Report every line of the entries that contains the word "height", treating uppercase and lowercase as different.

> WORKING DATA:
◆ ◆ ◆

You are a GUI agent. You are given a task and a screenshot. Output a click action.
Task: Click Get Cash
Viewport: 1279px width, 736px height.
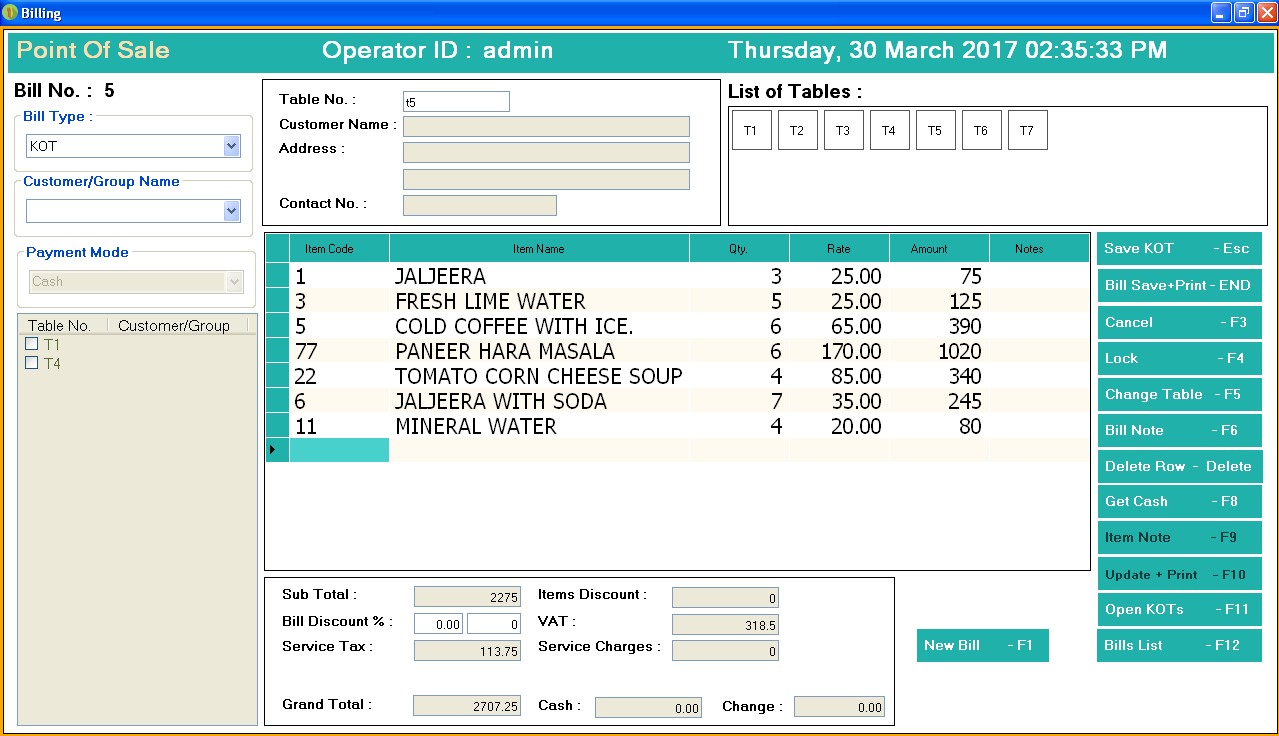(1178, 502)
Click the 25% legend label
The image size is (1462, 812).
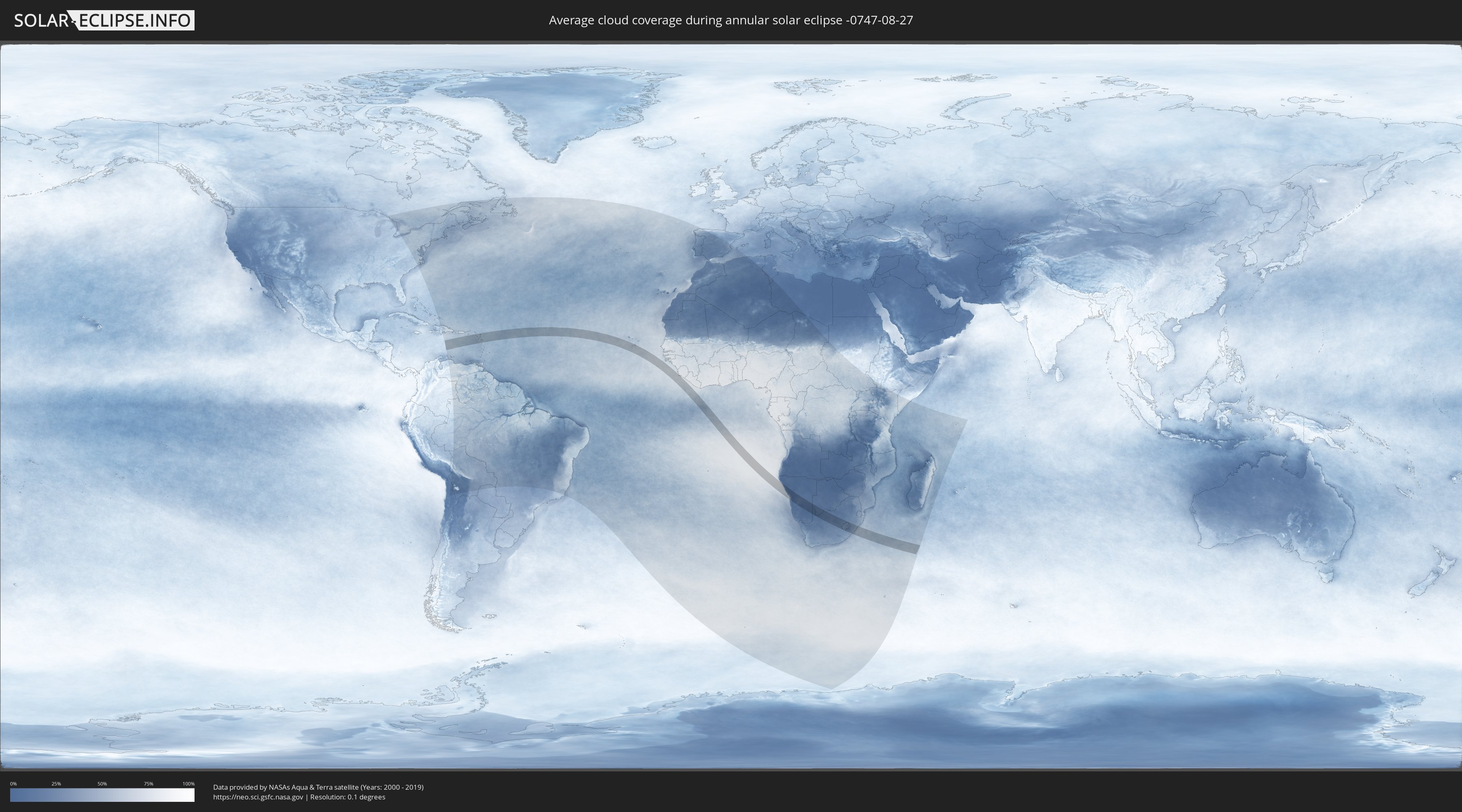(x=56, y=784)
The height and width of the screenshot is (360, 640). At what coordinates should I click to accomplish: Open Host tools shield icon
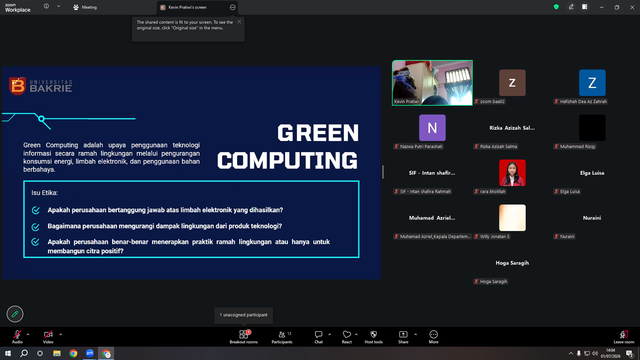coord(373,337)
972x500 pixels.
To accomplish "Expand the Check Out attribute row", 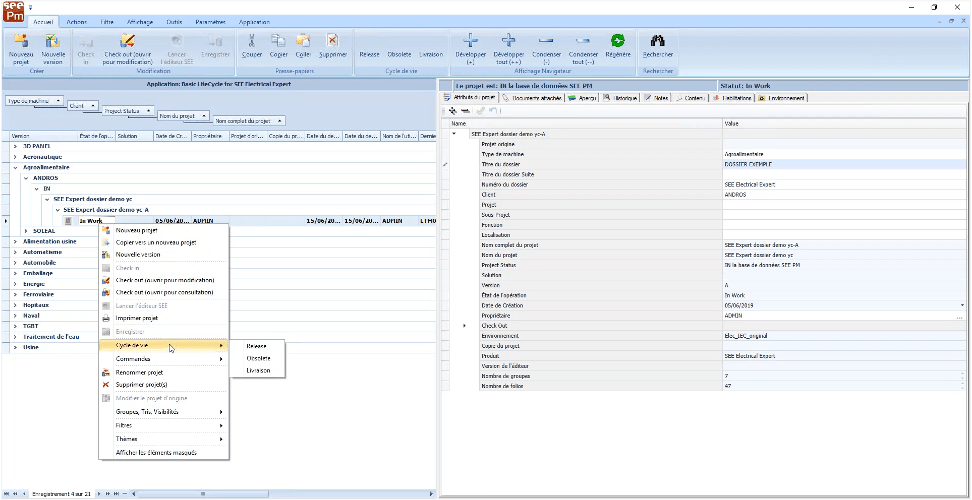I will coord(464,325).
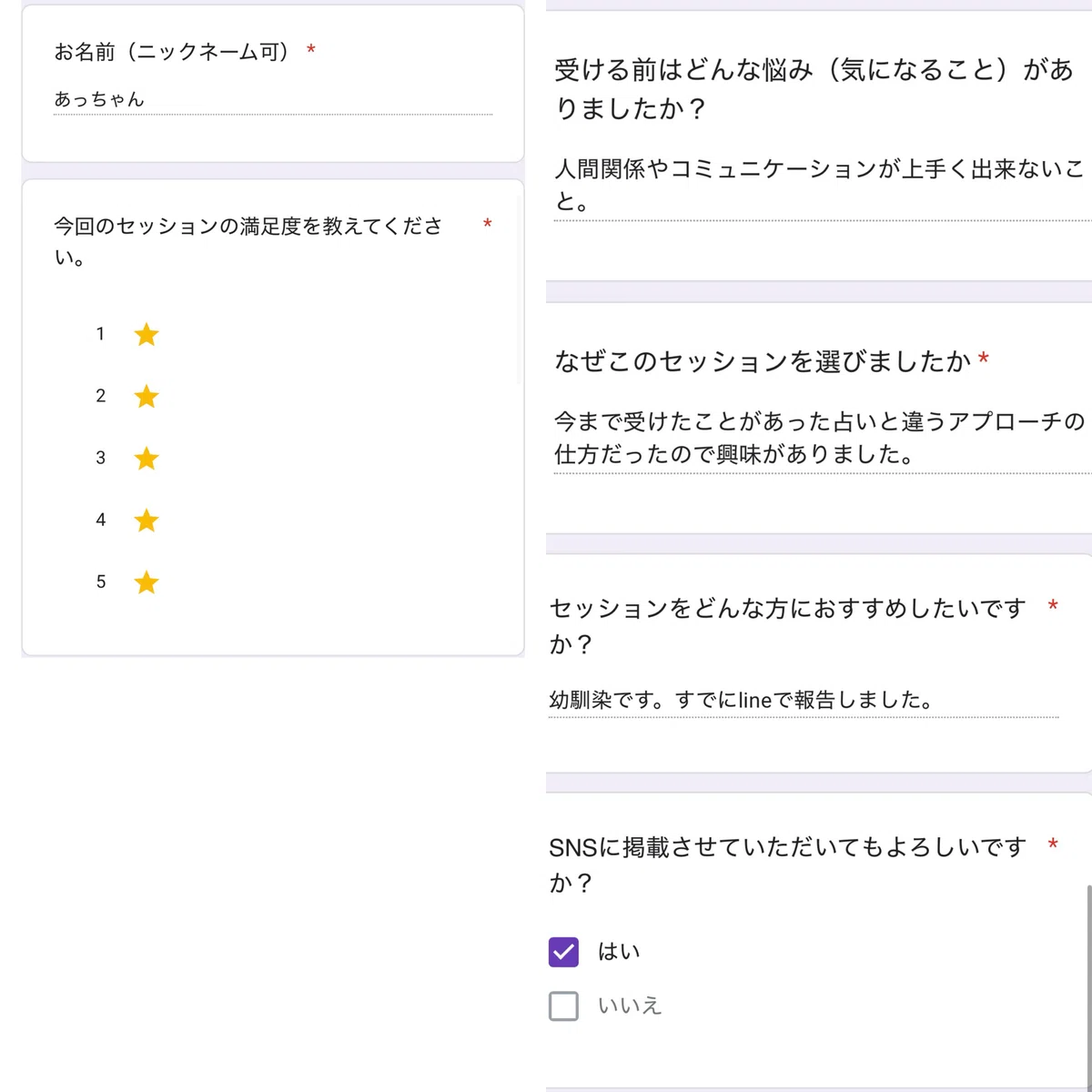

◆ ◆ ◆

> RESPONSE TO THIS TASK:
Viewport: 1279px width, 736px height.
The height and width of the screenshot is (360, 640). At what coordinates should I click to accomplish: Open Host tools shield icon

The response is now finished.